### Given problem
Rewrite the following items as a JSON list of strings, with one string for each line and no blank lines.

Records for locating described items:
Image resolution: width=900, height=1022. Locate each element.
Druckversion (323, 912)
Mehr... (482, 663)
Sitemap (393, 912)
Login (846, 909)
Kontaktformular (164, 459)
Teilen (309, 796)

### Exercise result
[
  "Image resolution: width=900, height=1022. Locate each element.",
  "Druckversion (323, 912)",
  "Mehr... (482, 663)",
  "Sitemap (393, 912)",
  "Login (846, 909)",
  "Kontaktformular (164, 459)",
  "Teilen (309, 796)"
]